S’exprimant devant la presse internationale réunie à Istanbul jeudi 12 février, il a délivré un message sans ambiguïté : les investisseurs privés sont désormais au cœur de la lutte contre le réchauffement climatique, et les pays qui négligent cette réalité en subiront de lourdes conséquences économiques.
« Pour accélérer cette transformation et garantir que chaque pays dispose d’un siège à cette table des opportunités, en particulier les économies vulnérables et en développement, il est crucial d’accélérer les flux financiers« , a déclaré Stiell lors de cette rencontre qui marque le lancement officiel du processus vers la COP31 prévue dans la ville turque d’Antalya du 9 au 20 novembre prochain.
Des partenariats pour des résultats concrets
Le responsable onusien a mis en avant des chiffres révélateurs du changement à l’œuvre : depuis 2015, date de l’Accord de Paris, les investissements dans les énergies propres ont été multipliés par dix, passant de 200 à plus de 2 000 milliards de dollars par an.
« Les capitaux dirigés vers l’énergie propre continuent de croître rapidement, représentant désormais plus du double des montants alloués aux combustibles fossiles », a-t-il souligné. Au centre de la feuille de route présentée pour la COP31 figure la mise en place de partenariats innovants réunissant gouvernements, institutions financières et acteurs privés.

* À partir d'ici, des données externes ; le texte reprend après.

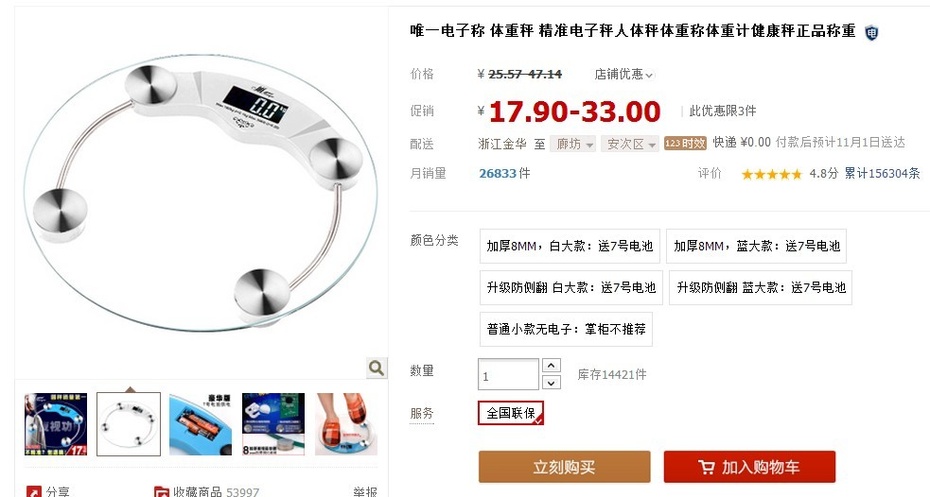Open the 安次区 district dropdown
Screen dimensions: 930x497
(x=629, y=144)
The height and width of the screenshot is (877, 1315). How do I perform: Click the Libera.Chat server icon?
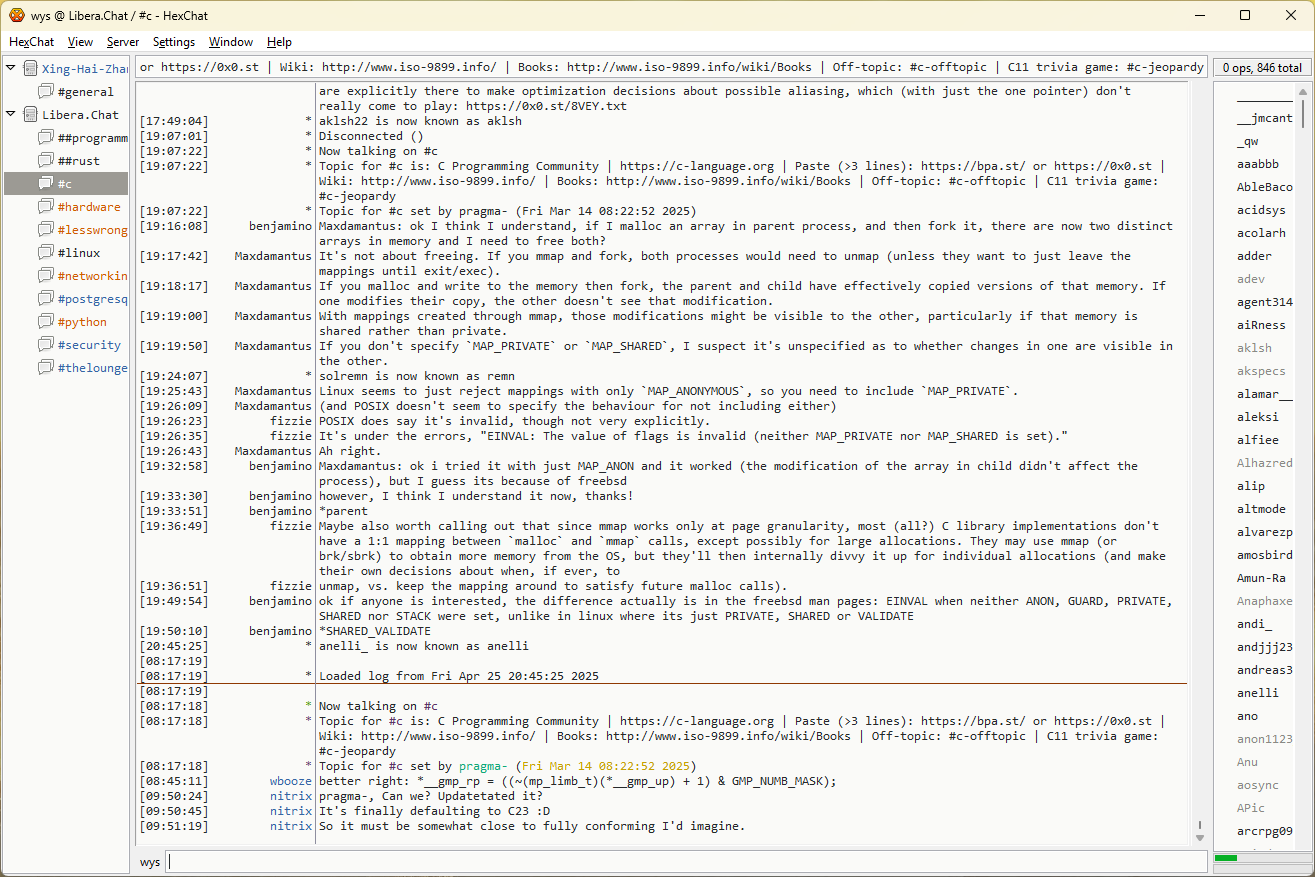pos(30,115)
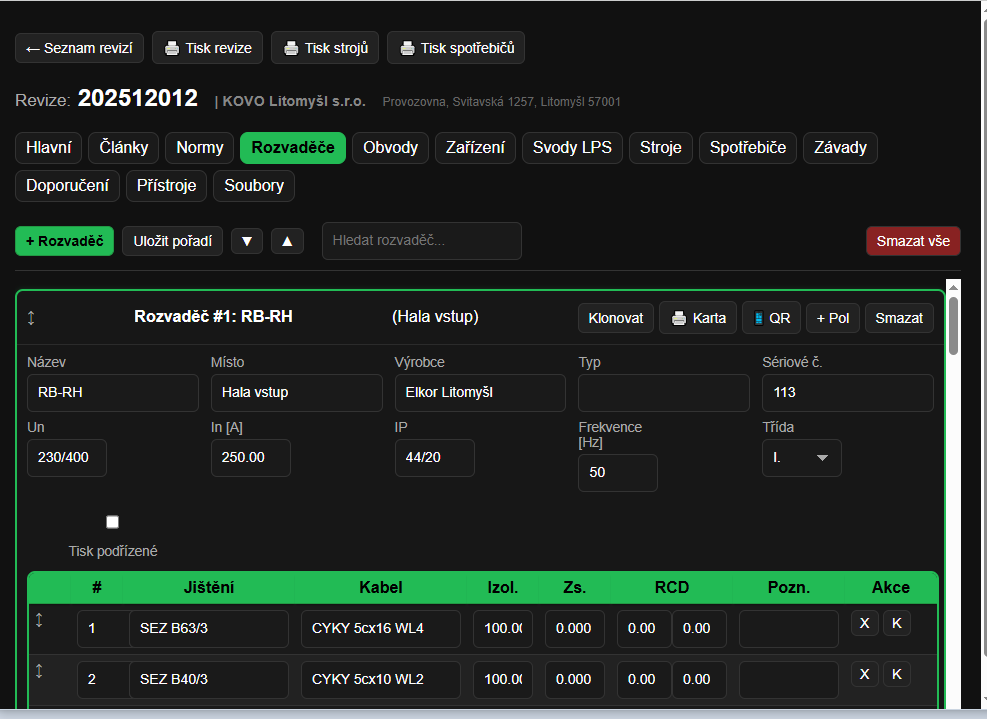Screen dimensions: 987x719
Task: Open the QR code for switchboard RB-RH
Action: [771, 318]
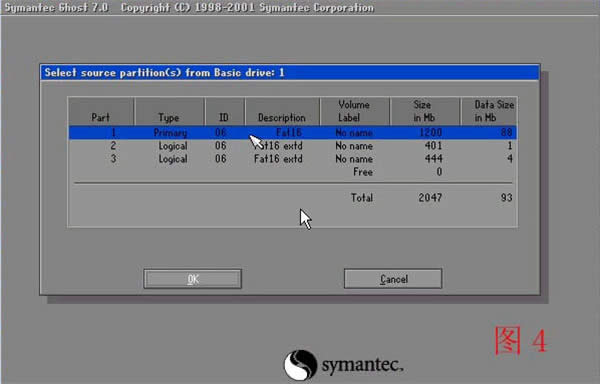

Simon Stiell a évoqué à cet égard l’exemple de la COP30 à Belém, au Brésil, où cette démarche avait déjà produit des résultats tangibles, même si — comme le rappelle le Financial Times — l’engagement du secteur privé y était resté moindre que lors de la COP28 à Dubaï.
Passer de la rhétorique à l’action
Pour intensifier la mobilisation du capital privé, le chef climat de l’ONU a identifié plusieurs leviers d’action. En premier lieu, une réduction du coût du capital et une hausse considérable, tant en quantité qu’en qualité, des financements climatiques destinés aux pays du Sud.
Il a aussi insisté sur le rôle stratégique des banques multilatérales de développement, appelées à fournir davantage de ressources, à stimuler l’investissement privé, à améliorer la qualité des données disponibles et à poursuivre leurs réformes internes.
Dans l’un des passages les plus marquants de son intervention, Simon Stiell a averti les États tentés de freiner leurs politiques climatiques. Selon lui, ces derniers risquent de se voir distancés dans la compétition économique du XXIᵉ siècle.
« Ceux qui renoncent au leadership climatique livrent, sur un plateau d’argent, cette précieuse source d’emplois et de prospérité à leurs concurrents », a-t-il prévenu, visant implicitement les États-Unis, où le retour de Donald Trump au pouvoir s’accompagne d’un net recul des engagements environnementaux depuis janvier 2025.